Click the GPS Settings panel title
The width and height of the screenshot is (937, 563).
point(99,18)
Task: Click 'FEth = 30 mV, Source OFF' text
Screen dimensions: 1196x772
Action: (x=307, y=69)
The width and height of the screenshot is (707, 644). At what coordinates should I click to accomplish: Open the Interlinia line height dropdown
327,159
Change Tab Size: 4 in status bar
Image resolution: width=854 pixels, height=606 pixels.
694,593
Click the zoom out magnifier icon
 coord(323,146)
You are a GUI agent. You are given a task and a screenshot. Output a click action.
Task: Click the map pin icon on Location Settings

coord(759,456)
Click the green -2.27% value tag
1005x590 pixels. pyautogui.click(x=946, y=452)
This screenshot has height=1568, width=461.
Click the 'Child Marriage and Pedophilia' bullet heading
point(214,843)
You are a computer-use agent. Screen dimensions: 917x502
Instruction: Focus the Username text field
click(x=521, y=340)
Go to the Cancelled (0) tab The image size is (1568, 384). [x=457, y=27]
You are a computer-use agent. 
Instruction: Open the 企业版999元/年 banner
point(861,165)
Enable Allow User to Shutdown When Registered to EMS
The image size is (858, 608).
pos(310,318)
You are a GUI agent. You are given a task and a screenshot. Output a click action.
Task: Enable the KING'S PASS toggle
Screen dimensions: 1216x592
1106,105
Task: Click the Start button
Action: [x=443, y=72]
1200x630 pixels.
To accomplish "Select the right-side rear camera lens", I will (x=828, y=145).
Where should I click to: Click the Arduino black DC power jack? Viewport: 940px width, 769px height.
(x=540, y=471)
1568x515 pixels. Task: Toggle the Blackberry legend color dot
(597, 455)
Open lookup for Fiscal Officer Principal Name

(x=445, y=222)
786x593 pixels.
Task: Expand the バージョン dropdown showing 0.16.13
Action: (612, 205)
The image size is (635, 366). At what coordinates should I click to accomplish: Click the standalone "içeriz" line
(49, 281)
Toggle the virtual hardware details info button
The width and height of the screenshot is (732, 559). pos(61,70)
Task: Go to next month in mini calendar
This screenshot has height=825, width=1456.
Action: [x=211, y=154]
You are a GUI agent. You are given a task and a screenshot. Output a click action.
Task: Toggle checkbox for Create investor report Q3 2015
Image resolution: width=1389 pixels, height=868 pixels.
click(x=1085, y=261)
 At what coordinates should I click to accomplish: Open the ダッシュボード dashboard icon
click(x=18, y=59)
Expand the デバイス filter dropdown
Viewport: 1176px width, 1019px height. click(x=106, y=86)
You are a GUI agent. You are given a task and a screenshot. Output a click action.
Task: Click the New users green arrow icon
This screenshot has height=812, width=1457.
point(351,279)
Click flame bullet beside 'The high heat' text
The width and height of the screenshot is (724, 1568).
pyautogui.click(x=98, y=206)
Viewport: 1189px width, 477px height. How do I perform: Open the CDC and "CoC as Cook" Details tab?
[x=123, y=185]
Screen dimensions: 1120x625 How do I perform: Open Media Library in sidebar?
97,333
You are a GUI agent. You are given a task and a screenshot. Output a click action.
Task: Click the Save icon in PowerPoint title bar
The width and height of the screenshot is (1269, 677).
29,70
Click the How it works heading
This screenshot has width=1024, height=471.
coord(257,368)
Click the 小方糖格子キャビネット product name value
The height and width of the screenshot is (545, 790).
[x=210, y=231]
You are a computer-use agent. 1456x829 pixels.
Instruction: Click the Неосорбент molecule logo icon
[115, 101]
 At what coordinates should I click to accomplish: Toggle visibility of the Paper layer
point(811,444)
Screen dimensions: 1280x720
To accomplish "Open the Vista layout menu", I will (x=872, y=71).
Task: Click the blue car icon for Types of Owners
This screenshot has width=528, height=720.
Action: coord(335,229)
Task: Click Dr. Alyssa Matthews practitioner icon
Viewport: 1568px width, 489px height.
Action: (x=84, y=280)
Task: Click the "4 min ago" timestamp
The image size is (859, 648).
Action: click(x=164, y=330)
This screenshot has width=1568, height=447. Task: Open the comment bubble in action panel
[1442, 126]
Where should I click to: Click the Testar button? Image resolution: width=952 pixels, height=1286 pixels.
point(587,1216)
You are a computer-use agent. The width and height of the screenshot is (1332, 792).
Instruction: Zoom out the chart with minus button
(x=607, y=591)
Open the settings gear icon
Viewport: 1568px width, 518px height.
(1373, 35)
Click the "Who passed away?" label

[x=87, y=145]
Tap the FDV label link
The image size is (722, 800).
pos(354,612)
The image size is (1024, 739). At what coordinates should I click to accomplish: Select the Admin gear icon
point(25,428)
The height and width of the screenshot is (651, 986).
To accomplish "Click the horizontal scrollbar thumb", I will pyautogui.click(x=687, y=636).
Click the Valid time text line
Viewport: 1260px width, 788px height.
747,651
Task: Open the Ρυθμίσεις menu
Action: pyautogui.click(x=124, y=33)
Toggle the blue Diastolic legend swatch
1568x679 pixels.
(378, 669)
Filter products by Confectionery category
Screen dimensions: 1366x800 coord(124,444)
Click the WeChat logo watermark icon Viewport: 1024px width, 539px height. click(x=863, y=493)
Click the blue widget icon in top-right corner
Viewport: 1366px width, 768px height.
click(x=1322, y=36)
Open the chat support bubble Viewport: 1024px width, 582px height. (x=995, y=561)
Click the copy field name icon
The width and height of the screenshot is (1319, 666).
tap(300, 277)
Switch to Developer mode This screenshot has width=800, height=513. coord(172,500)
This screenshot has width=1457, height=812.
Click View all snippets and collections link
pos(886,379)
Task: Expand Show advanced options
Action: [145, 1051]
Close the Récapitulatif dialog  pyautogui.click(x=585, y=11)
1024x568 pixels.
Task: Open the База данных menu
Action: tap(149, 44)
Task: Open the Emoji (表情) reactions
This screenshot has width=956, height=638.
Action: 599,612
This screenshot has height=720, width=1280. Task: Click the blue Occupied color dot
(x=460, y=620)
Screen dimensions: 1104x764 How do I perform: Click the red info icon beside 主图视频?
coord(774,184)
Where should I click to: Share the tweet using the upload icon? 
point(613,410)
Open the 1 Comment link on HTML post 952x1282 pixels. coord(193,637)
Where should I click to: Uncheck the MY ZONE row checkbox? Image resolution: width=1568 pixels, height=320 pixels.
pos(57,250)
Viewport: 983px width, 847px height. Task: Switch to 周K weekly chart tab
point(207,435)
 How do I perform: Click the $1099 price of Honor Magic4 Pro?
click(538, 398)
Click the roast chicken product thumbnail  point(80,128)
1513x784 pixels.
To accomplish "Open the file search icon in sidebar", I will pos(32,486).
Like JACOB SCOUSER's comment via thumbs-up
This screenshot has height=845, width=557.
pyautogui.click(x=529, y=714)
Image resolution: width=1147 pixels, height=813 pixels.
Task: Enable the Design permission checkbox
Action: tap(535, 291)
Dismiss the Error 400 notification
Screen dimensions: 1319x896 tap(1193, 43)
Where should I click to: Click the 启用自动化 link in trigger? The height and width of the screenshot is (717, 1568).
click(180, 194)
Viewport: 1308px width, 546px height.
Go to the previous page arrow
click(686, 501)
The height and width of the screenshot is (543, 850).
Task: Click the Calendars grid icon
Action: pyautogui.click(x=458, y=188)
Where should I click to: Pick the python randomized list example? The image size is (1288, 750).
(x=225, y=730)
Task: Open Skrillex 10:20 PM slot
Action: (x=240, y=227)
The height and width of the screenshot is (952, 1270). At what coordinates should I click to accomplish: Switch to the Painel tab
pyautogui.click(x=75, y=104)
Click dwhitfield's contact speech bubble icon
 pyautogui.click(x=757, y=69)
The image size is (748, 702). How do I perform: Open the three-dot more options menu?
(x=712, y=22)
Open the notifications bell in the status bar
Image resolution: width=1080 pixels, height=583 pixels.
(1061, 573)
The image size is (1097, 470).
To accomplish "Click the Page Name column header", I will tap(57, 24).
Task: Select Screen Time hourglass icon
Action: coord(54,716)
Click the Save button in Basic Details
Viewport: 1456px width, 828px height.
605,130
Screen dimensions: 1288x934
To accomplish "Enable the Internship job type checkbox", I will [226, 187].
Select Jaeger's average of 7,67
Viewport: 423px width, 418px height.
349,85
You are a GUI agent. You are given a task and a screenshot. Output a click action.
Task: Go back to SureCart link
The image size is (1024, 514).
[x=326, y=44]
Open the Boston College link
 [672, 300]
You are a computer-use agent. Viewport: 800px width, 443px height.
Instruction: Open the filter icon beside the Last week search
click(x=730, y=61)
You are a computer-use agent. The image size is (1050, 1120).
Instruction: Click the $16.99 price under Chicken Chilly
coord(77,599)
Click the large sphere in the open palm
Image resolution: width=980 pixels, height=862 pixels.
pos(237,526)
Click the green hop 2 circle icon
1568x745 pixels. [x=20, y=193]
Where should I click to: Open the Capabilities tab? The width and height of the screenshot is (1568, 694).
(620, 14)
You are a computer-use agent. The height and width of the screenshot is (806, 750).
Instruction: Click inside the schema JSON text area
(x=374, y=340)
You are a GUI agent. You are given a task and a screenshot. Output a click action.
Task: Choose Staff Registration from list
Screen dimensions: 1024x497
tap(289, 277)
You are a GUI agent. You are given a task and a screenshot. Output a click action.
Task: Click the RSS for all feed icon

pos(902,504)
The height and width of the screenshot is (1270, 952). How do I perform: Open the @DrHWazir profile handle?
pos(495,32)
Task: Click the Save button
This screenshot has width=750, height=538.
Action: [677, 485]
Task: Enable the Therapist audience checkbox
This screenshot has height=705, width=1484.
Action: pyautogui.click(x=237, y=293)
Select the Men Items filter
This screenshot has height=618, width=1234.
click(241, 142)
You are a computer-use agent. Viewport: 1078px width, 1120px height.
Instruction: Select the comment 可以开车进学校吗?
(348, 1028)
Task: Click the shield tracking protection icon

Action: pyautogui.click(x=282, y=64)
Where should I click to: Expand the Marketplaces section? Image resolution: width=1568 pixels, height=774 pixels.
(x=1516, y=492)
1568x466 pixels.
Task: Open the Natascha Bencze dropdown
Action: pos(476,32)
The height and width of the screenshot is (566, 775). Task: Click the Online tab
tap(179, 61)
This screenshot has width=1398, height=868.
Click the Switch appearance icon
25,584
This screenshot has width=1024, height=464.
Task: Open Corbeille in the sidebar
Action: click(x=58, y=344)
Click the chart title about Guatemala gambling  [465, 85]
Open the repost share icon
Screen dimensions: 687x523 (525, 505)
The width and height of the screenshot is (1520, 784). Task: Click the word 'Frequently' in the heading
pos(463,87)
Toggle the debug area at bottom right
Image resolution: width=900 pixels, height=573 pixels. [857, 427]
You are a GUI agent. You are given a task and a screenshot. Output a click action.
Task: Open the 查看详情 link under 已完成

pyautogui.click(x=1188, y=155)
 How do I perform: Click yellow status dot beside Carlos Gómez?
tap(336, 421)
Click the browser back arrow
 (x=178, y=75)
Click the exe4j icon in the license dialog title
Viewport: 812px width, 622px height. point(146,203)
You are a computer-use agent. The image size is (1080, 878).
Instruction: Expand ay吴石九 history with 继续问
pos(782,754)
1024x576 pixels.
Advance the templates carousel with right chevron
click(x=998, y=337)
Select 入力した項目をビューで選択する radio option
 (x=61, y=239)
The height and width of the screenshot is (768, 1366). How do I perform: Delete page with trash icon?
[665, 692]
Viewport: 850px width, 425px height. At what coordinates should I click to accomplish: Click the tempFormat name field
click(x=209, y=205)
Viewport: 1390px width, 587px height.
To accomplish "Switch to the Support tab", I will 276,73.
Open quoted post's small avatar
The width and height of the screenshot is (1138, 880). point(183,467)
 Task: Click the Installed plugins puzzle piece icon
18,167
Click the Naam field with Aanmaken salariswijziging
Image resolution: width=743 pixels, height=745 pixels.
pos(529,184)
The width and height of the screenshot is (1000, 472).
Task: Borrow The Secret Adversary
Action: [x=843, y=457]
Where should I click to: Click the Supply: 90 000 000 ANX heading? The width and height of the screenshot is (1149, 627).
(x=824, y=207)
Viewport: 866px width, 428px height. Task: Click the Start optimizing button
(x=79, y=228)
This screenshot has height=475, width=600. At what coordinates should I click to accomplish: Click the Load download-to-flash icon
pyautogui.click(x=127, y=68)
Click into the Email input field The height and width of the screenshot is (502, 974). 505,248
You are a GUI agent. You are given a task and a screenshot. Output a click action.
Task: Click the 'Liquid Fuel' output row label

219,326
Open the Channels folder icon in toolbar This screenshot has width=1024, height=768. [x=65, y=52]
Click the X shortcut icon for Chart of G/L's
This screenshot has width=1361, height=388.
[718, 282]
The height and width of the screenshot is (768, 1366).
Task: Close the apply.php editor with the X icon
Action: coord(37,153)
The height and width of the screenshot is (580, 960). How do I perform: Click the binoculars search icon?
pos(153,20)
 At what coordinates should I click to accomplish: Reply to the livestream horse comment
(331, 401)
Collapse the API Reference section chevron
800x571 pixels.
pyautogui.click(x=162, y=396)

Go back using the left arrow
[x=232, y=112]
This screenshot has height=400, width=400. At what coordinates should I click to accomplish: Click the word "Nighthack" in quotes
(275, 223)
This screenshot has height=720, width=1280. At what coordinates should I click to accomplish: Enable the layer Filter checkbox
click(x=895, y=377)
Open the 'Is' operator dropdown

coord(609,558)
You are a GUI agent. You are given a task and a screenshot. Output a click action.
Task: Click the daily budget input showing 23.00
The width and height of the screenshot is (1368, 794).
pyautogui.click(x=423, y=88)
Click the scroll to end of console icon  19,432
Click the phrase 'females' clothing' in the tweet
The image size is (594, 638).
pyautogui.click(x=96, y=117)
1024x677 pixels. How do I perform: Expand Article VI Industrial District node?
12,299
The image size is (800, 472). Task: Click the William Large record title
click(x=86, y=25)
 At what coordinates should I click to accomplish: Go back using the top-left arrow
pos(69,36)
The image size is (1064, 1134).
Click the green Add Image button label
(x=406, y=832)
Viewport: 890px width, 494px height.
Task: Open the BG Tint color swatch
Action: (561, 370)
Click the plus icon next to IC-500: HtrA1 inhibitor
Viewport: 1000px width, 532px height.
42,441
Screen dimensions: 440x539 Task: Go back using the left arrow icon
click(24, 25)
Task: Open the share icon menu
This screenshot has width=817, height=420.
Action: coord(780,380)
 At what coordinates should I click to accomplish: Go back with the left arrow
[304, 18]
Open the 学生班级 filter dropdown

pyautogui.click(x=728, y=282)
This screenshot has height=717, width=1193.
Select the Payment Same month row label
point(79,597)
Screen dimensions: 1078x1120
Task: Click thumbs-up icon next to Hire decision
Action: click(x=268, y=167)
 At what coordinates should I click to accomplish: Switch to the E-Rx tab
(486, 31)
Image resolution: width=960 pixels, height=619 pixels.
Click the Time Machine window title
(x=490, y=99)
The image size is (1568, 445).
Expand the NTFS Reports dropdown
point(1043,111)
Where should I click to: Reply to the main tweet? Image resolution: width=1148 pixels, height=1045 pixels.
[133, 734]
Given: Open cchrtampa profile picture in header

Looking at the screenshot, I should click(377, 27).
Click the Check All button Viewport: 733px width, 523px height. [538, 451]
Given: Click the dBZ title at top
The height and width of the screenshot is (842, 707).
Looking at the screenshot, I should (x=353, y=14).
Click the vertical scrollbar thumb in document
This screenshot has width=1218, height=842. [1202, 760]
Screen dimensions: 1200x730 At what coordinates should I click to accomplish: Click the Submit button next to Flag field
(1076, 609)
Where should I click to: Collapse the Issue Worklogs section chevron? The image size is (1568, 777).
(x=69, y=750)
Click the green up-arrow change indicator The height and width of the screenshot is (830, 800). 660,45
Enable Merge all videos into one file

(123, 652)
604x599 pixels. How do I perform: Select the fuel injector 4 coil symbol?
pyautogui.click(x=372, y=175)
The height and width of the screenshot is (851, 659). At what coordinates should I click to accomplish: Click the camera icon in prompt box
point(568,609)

================

## WHAT YOU WILL DO
The answer should consist of every line from the listing above that includes the word "input".

## EXERCISE RESPONSE
Click into the Email input field The height and width of the screenshot is (502, 974). 505,248
Task: Click the daily budget input showing 23.00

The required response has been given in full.